Prompt 1> Using the capacitor text below, decide whether each statement agrees with it. Answer yes or no for each, and quote the deciding words of the text. (a) The text calls CMP an inexpensive technique. (b) In another embodiment, the second silicon dioxide layer may be left out. (c) The dry etch may consist of two steps.

Selected text>
◆ ◆ ◆ ◆

Deep trench capacitors are known to require the deposition and planarization of doped polysilicon using techniques such as chemical mechanical planarization (“CMP”) to achieve a flat surface over a silicon layer after its deposition. However, utilizing CMP is not ideal because it involves multi-stage processes and is relatively expensive. Other capacitors are also known to have many mask levels and a complex process flow.
Accordingly, one example aspect of the present invention is a capacitor. The capacitor includes a silicon substrate and a silicon dioxide layer over the silicon substrate. There is a silicon nitride fin over the silicon dioxide layer. The silicon nitride fin may also have a dielectric layer over the fin.
Another example of the present invention is a method for fabricating a capacitor. The method includes receiving a silicon substrate with a silicon dioxide layer over the silicon substrate. A depositing step deposits a silicon nitride layer over the silicon dioxide layer. A patterning step patterns the silicon nitride layer to form a plurality of silicon nitride fins. Silicon film is grown selectively from the silicon nitride fins. A depositing step deposits a dielectric over the silicon nitride layer.
The subject matter which is regarded as the invention is particularly pointed out and distinctly claimed in the claims at the conclusion of the specification. The foregoing and other objects, features, and advantages of the invention are apparent from the following detailed description taken in conjunction with the accompanying drawings in which:
The present invention is described with reference to embodiments of the invention, but shall not be limited to the referenced embodiments. Throughout the description of the present invention, references are made to
The silicon nitride fins 112 may be formed by a dry etch selective to both the second silicon dioxide layer 108 and the silicon nitride layer 106. The silicon nitride layer 106 and the second silicon dioxide layer 108 are patterned using standard photolithography and dry etch, stopping on the first silicon dioxide layer 104. The dry etch may be composed of two steps. The first step is a dry etch step that is capable of etching silicon dioxide selective to silicon, and the second dry etch process is capable of etching silicon nitride selective to silicon dioxide. The result may be a pillar-like dual film pattern feature located over the first silicon dioxide layer 102.
In another embodiment, the second silicon dioxide layer 108 may be excluded. Instead, silicon nitride fins 112 can be formed using a dry etch process capable of etching silicon nitride selective to silicon oxide, etching the silicon nitride layer 106 alone.
Growing silicon from the silicon nitride fins 112 causes the silicon to grow from each opposing wall of adjacent fins until the silicon film 110 fills the space between the walls. The resulting silicon film 110 may be deposited exclusively on opposing walls of the silicon nitride fins 112, grow upward above the silicon nitride fins 112, or selectively grown to cease at any time depending on the amount of growth desired. The second silicon dioxide layer 108 can be used as an oxide cap or it can be excluded and the silicon film 110 can be polished.

◆ ◆ ◆ ◆

Information supplied>
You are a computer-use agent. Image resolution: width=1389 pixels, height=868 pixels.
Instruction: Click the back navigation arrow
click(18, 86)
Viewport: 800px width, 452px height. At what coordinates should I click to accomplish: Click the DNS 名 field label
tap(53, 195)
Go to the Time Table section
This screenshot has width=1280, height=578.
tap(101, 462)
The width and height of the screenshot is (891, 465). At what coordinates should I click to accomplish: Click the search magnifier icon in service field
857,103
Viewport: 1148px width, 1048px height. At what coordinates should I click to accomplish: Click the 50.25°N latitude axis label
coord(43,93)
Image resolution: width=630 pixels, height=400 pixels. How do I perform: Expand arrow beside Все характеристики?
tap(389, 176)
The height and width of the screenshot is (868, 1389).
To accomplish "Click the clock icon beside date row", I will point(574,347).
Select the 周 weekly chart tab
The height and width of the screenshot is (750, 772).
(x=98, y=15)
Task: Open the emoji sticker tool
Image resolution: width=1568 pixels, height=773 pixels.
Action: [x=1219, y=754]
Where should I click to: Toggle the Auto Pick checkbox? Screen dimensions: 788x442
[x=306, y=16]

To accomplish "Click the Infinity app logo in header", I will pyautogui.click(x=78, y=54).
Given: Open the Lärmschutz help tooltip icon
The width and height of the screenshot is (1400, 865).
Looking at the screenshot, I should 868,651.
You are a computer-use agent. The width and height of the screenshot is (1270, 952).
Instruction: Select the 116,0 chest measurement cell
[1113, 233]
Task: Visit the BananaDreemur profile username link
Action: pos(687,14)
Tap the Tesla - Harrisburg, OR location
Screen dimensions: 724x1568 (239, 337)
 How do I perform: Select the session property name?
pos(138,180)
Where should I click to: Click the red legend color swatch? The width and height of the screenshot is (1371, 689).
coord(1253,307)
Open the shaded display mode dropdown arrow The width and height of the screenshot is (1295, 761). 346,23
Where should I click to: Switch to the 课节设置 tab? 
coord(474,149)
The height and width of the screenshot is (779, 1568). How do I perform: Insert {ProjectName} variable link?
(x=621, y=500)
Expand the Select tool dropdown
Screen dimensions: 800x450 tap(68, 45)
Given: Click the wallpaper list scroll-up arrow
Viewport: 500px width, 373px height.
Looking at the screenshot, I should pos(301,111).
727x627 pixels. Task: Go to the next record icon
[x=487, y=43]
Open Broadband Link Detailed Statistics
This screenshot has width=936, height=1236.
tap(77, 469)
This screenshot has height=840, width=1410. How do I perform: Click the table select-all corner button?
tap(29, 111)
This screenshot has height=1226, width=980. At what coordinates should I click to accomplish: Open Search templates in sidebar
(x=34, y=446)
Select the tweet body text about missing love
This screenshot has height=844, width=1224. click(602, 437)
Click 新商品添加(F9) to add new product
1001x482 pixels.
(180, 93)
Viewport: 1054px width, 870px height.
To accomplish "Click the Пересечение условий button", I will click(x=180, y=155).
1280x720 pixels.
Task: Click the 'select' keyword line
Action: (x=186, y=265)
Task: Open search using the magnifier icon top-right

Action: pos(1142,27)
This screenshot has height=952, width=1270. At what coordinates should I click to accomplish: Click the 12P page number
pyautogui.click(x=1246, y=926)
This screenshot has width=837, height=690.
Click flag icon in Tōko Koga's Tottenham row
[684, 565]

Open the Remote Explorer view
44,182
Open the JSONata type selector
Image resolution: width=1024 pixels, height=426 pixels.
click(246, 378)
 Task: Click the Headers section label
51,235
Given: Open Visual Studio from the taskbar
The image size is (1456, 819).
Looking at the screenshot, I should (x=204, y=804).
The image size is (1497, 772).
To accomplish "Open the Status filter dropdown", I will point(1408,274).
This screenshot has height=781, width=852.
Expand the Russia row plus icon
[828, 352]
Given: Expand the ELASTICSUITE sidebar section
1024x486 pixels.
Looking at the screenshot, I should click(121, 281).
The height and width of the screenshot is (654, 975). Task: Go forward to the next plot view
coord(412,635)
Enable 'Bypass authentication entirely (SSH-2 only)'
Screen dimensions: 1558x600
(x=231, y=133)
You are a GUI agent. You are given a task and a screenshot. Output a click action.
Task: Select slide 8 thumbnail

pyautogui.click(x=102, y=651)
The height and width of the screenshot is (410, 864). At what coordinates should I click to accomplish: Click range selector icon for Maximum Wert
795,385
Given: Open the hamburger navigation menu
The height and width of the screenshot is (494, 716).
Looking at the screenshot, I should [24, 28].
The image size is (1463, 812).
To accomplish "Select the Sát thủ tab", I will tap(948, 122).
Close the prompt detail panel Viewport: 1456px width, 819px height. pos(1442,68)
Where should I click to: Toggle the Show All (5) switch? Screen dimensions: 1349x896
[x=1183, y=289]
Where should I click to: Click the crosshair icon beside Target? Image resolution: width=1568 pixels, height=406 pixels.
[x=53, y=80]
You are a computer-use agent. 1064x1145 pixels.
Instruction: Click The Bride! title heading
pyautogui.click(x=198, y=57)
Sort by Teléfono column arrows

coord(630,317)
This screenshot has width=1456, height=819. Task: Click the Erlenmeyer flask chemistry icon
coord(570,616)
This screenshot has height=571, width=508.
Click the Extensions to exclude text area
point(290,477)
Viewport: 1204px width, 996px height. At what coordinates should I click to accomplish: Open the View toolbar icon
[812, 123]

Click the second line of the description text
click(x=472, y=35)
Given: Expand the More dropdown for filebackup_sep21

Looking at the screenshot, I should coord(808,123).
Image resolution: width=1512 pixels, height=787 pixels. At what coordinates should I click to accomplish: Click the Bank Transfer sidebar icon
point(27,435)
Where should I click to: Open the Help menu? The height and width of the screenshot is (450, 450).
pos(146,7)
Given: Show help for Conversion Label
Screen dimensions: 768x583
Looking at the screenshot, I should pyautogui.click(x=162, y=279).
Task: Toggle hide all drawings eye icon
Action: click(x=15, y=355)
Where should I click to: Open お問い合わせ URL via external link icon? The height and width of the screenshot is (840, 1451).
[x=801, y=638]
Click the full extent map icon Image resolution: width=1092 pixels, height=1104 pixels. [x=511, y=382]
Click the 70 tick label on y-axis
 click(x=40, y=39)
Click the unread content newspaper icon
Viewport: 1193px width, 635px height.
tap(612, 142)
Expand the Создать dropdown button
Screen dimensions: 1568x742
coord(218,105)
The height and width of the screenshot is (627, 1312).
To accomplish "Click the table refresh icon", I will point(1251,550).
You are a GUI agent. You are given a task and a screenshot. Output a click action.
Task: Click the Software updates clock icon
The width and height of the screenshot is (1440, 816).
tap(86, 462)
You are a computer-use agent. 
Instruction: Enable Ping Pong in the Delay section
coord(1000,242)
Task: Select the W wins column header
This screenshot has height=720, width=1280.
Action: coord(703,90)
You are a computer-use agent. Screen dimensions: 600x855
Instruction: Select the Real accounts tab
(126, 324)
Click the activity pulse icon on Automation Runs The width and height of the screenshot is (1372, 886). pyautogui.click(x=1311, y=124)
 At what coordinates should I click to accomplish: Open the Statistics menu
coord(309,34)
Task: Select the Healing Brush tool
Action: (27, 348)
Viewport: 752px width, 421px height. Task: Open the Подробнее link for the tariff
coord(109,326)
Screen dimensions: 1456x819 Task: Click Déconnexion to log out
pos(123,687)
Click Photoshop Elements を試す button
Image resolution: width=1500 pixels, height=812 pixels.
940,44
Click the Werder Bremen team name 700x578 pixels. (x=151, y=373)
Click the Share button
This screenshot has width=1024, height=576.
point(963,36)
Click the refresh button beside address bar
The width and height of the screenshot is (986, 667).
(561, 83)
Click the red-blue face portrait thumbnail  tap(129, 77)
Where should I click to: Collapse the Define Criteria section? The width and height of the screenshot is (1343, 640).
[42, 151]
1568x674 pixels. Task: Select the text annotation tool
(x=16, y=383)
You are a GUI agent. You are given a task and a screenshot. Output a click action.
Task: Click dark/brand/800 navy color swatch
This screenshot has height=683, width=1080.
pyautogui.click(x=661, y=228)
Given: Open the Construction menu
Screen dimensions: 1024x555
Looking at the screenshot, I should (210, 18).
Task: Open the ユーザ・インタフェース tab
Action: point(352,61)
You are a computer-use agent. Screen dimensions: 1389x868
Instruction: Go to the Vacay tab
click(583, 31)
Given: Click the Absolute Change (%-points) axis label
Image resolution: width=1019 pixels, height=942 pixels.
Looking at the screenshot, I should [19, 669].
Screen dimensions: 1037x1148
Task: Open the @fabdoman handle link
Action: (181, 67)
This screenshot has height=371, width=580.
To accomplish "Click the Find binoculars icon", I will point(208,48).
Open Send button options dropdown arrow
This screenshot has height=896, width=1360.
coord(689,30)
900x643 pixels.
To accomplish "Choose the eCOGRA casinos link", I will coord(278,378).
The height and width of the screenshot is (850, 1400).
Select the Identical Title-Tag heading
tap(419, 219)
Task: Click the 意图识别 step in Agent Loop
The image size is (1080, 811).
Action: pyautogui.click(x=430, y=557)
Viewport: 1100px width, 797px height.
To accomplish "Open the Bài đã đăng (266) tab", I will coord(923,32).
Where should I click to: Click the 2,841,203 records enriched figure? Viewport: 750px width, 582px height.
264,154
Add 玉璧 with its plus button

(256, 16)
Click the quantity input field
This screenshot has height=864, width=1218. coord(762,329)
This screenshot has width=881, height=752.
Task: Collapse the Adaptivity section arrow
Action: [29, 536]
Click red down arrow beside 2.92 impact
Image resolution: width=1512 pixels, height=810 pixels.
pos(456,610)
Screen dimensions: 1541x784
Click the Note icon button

◆ ◆ ◆ ◆

Prompt 2> Select every line of the rows above that contains the word "next", and copy each one. Case counts.

Written answer 1>
(a) No: "utilizing CMP is not ideal because it involves multi-stage processes and is relatively expensive"
(b) Yes: "In another embodiment, the second silicon dioxide layer 108 may be excluded."
(c) Yes: "The dry etch may be composed of two steps."

Written answer 2>
727x627 pixels. Task: Go to the next record icon
The height and width of the screenshot is (654, 975). Task: Go forward to the next plot view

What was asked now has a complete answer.